Crapo focused on the IRA’s drug price-fixing program and emphasized how the IRA is affecting American medical innovation, "with at least 21 drugs and 36 research programs discontinued since the law’s enactment," while systematically disadvantaging certain clinical breakthroughs, including oral cancer drugs and Alzheimer’s therapies.

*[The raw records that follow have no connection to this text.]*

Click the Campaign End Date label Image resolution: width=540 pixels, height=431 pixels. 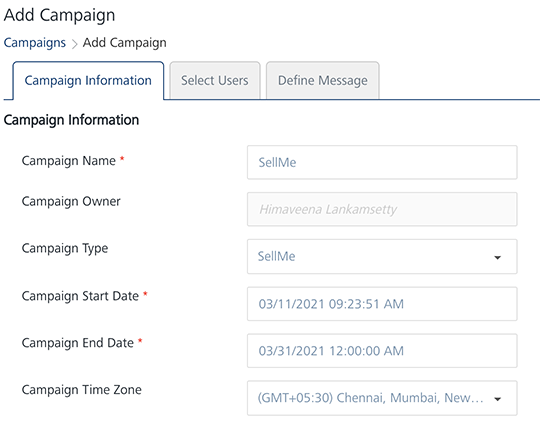77,343
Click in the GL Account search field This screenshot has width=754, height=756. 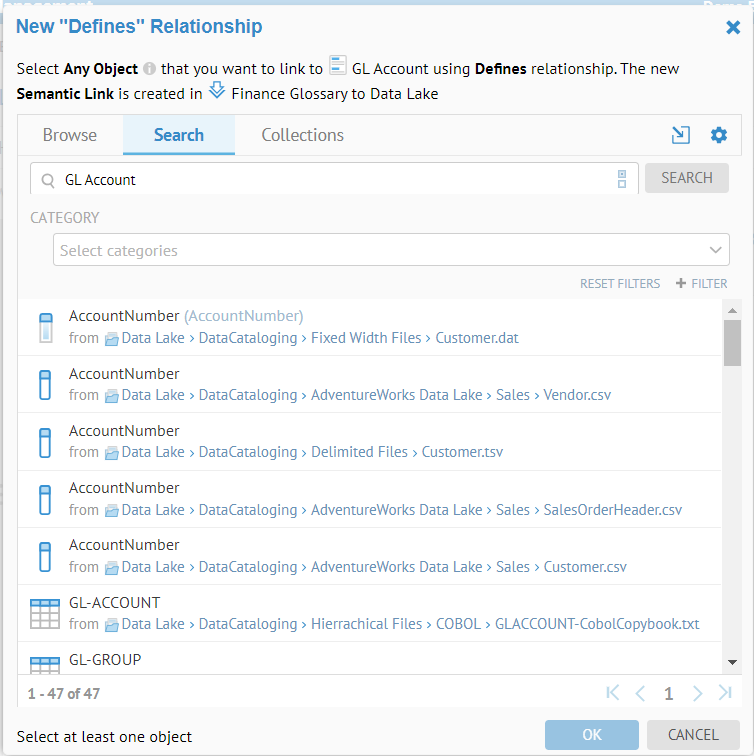pos(330,180)
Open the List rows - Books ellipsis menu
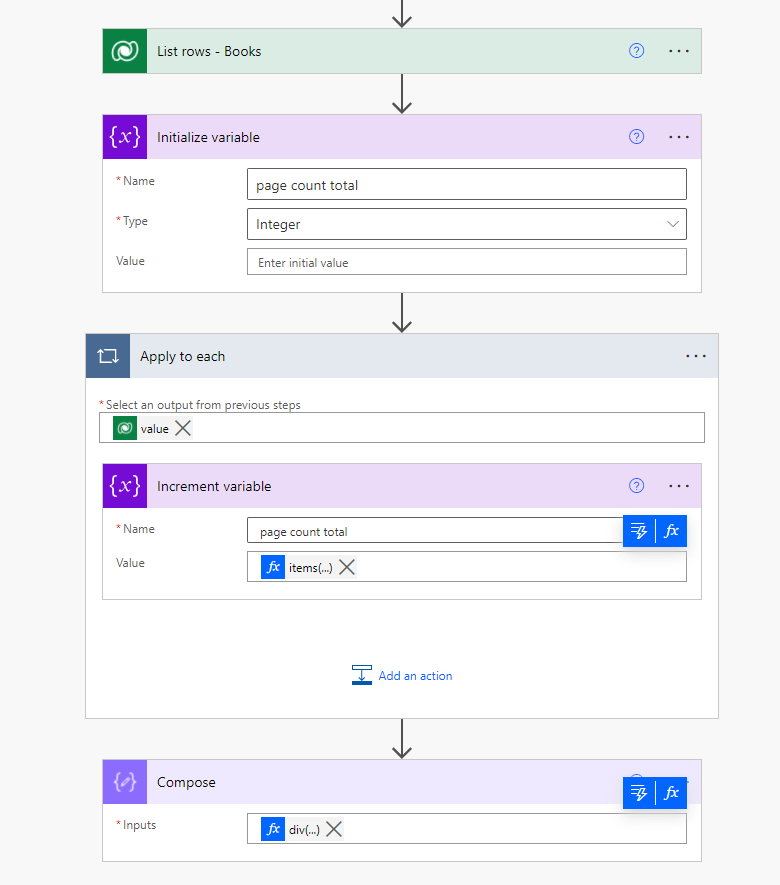The image size is (780, 885). click(x=679, y=51)
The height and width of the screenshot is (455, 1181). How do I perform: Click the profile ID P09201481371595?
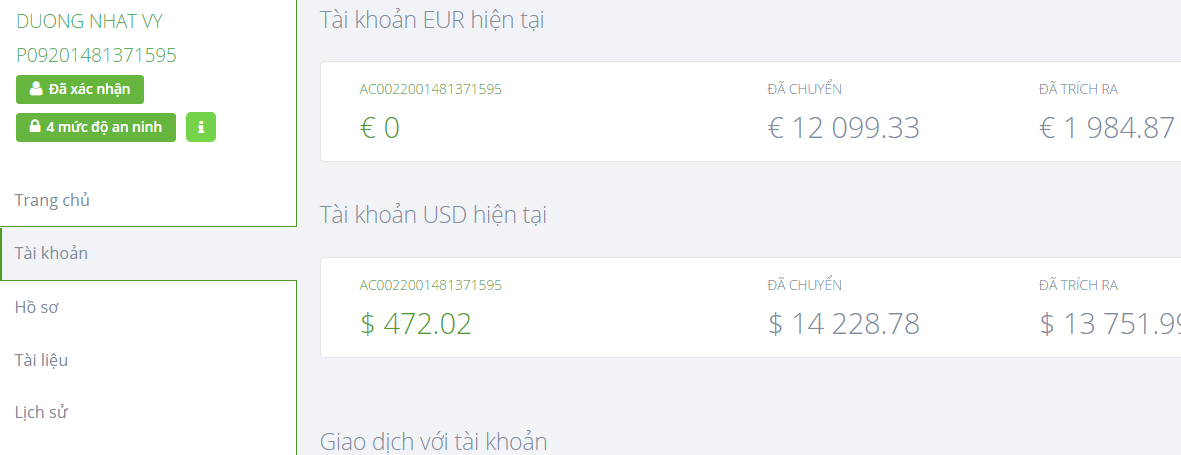tap(96, 55)
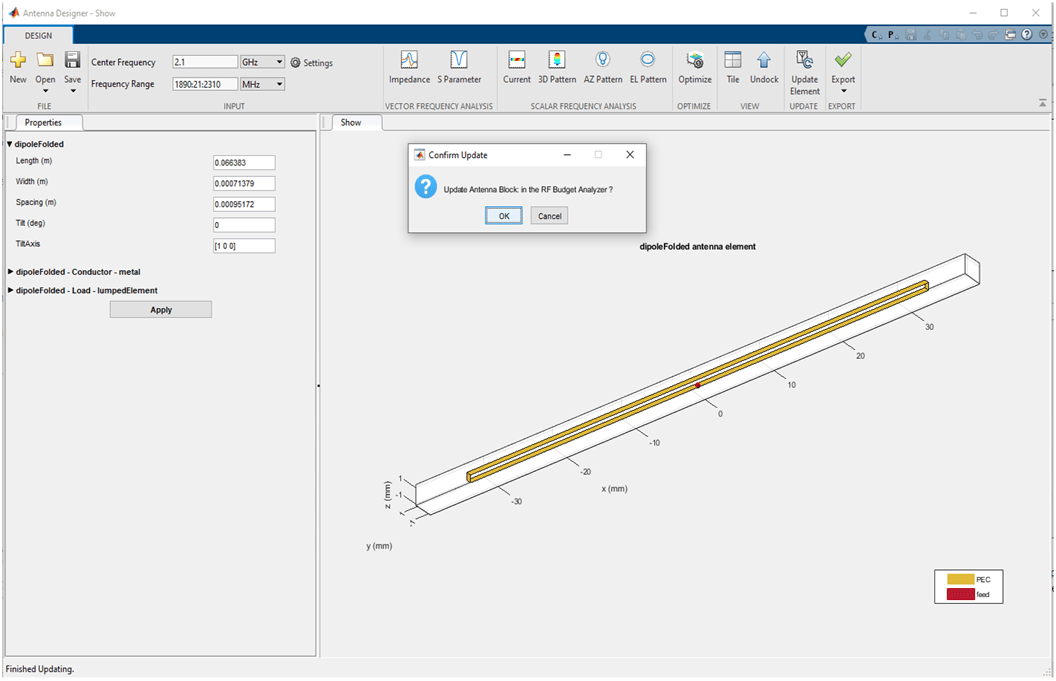The height and width of the screenshot is (681, 1056).
Task: Open the Impedance plot
Action: (409, 67)
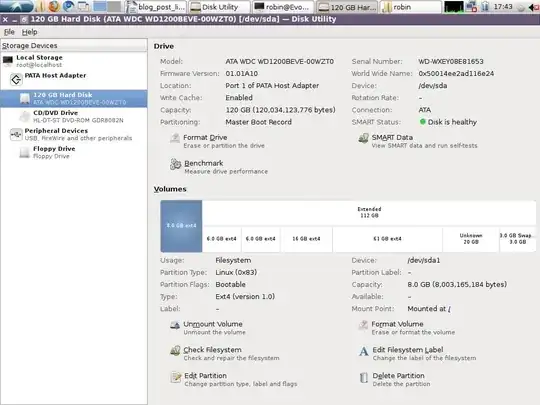540x405 pixels.
Task: Click the Format Drive icon
Action: tap(175, 139)
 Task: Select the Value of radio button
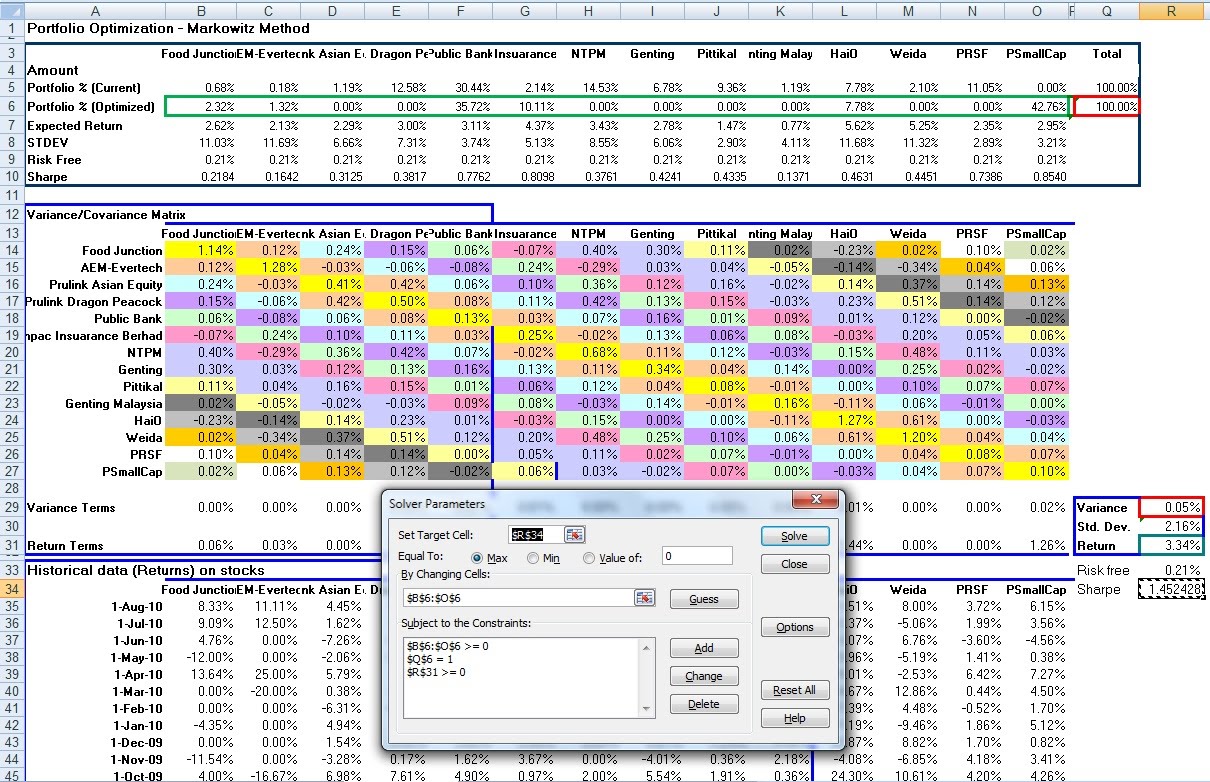[589, 558]
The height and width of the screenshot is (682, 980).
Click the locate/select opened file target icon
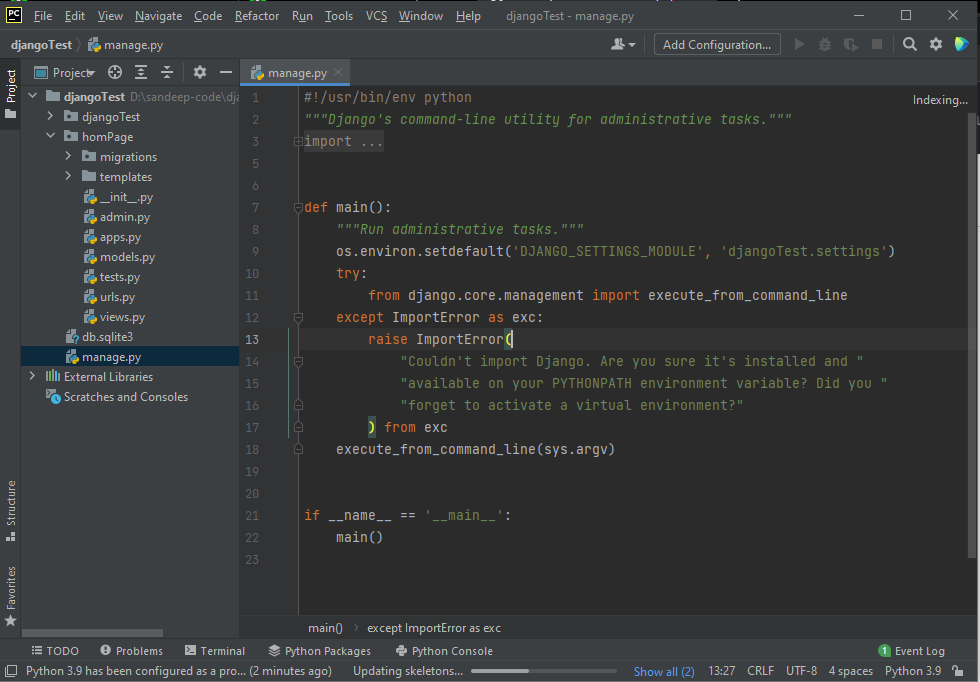point(115,72)

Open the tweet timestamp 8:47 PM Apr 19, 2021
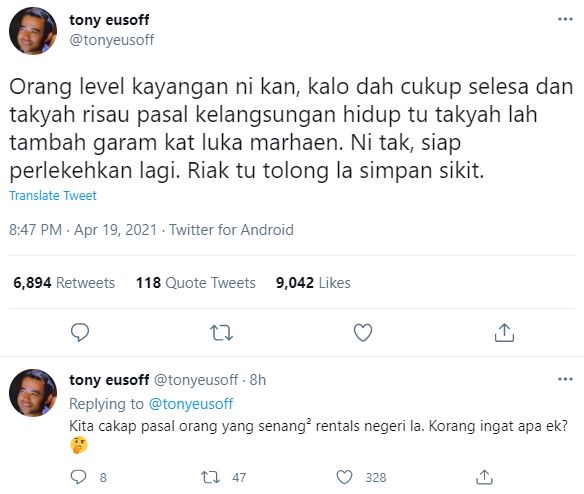click(83, 230)
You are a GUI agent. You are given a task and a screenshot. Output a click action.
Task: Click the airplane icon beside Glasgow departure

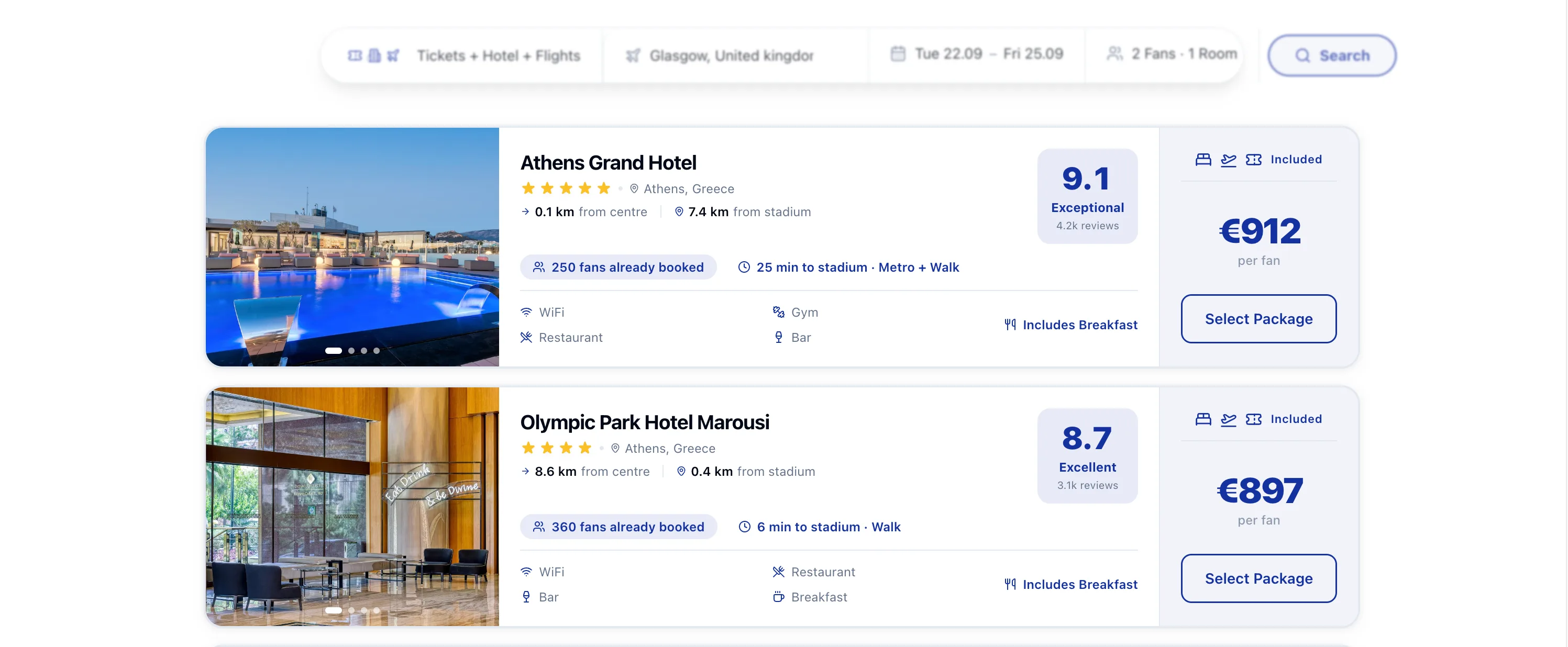(633, 55)
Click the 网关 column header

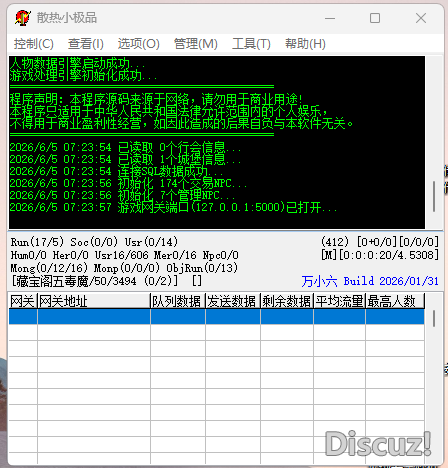coord(23,301)
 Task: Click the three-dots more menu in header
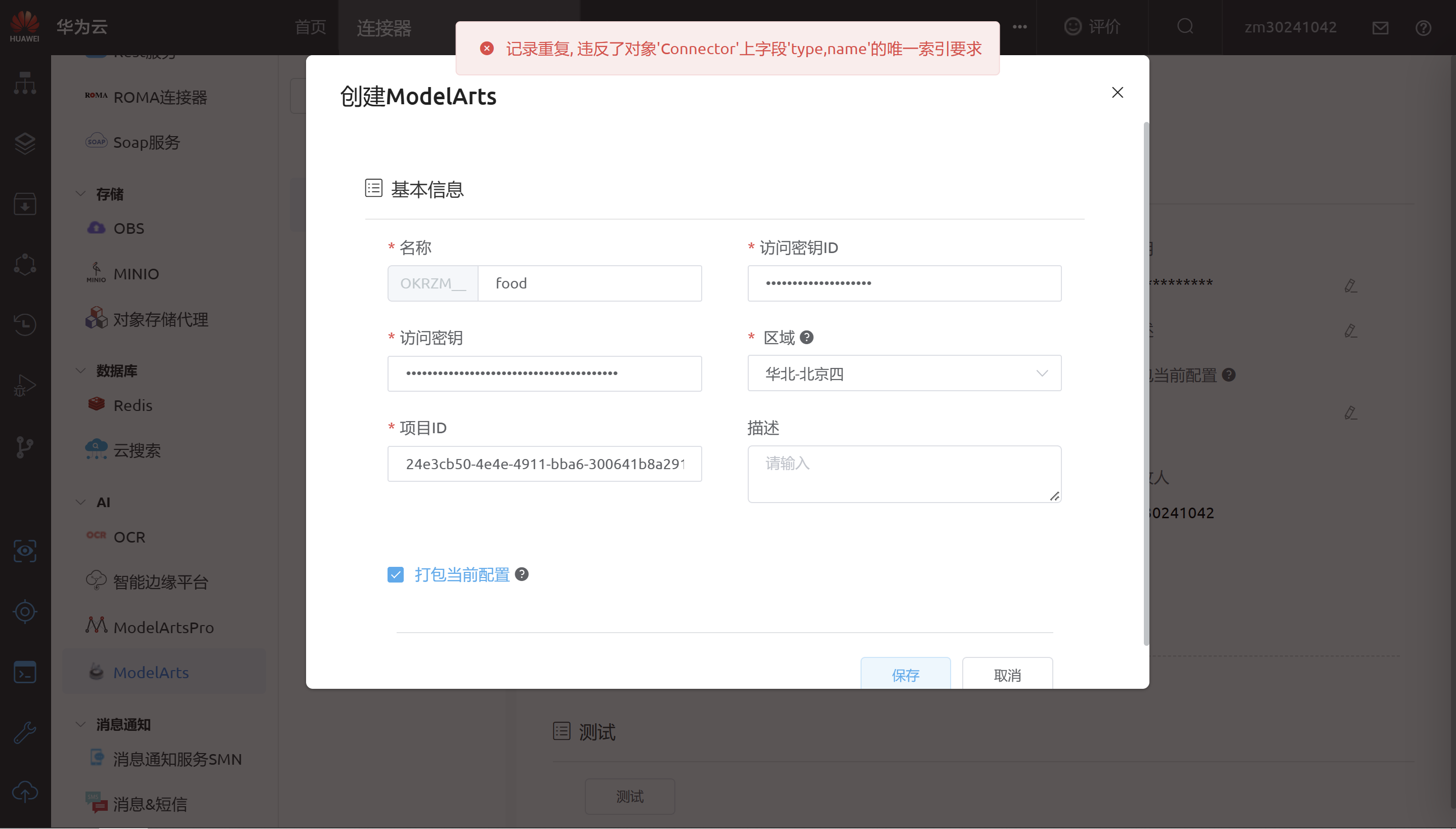point(1019,27)
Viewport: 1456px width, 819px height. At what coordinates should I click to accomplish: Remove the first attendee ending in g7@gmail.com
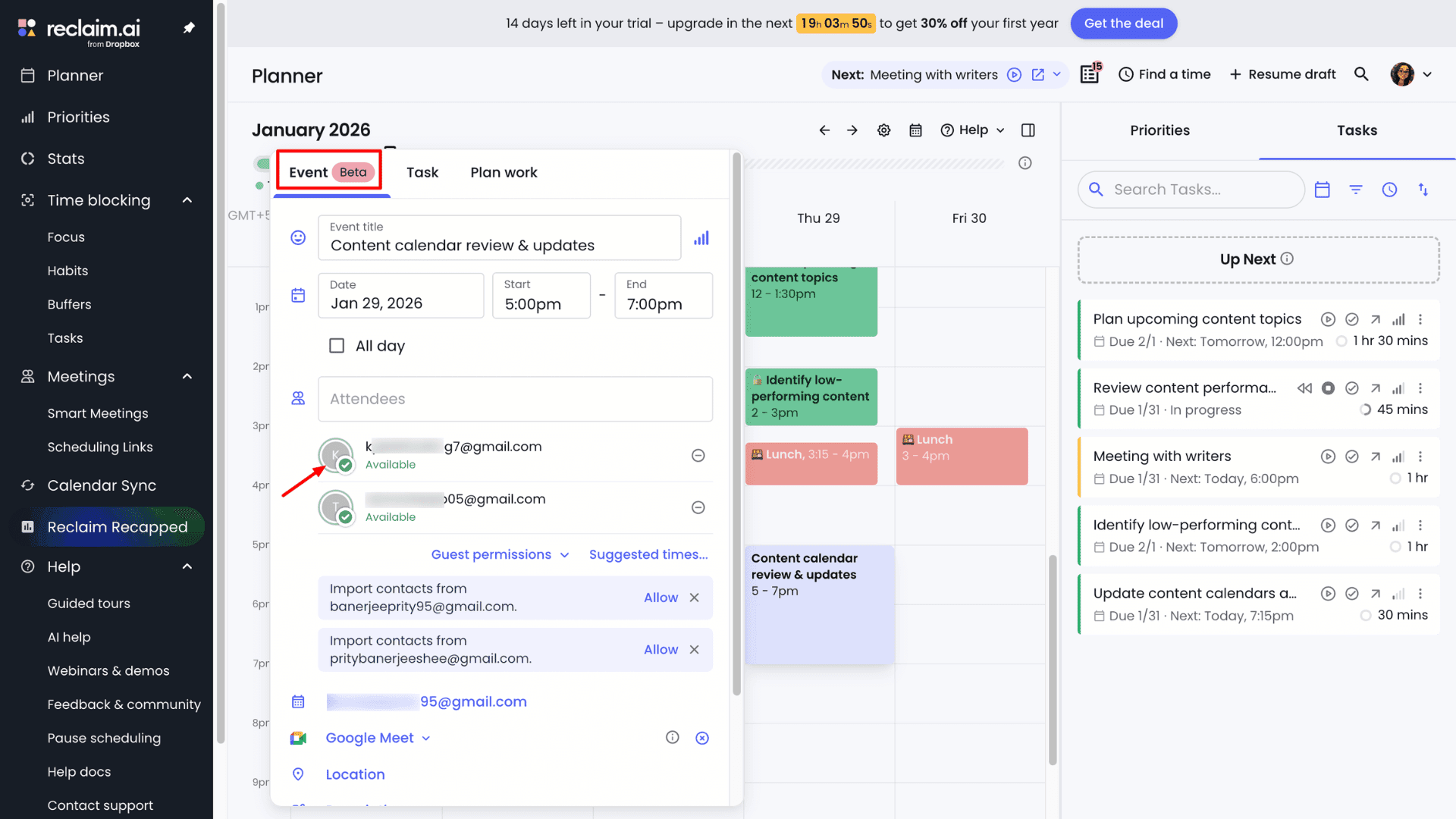click(698, 456)
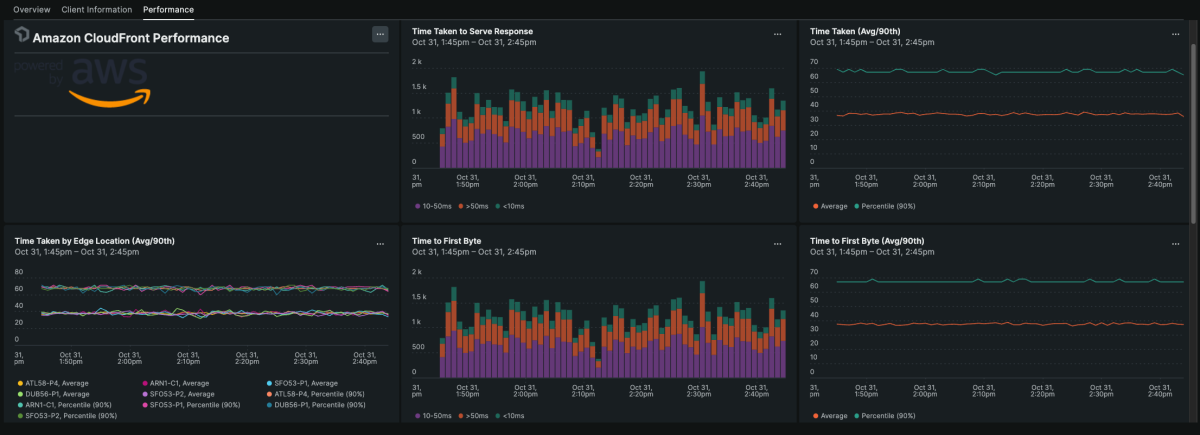
Task: Click the SFO53-P1, Average cyan legend dot
Action: (x=269, y=383)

Crapo also called for Congress to deliver more productive, bipartisan health care solutions, stating, "Instead of perpetuating a tax-and-spend agenda, we can and should work together to improve health care choice, affordability and reliability."
Key Highlights:
“This Committee has proven that bipartisan consensus and deliberative policymaking can yield real solutions, from driving down prices at the pharmacy counter to ensuring patients can confidently select a mental health provider who fits their needs.
“Unfortunately, the IRA took the opposite approach, advancing top-down, problematic program overhauls through a rushed, partisan process that sidelined the minority and ignored constructive input.
“Bureaucratic price fixing under the guise of negotiation may sound appealing but it comes at a massive cost—particularly as firms begin to look elsewhere to launch new life-saving treatments.
“The implications for the therapeutic R&D pipeline are already apparent with at least 21 drugs and 36 research programs discontinued since the law’s enactment.
“Even for approved drugs delays and denials in care have started to skyrocket—and yet the Biden-Harris Administration inexplicably excluded medications from its prior authorization reforms.
“For Americans with rare diseases 95 percent of which lack an approved treatment—the IRA contains a rigid disincentive for finding new uses for existing orphan drugs.”
Crapo also highlighted that because the IRA’s heavy-handed government intervention has triggered annual premium increases for seniors, the Administration is now attempting to hide these increases through taxpayer-financed subsidies and legally dubious programs. Crapo recently joined Senate and House leaders in requesting a review and analysis from the Government Accountability Office and Congressional Budget Office on this new cost-shifting program.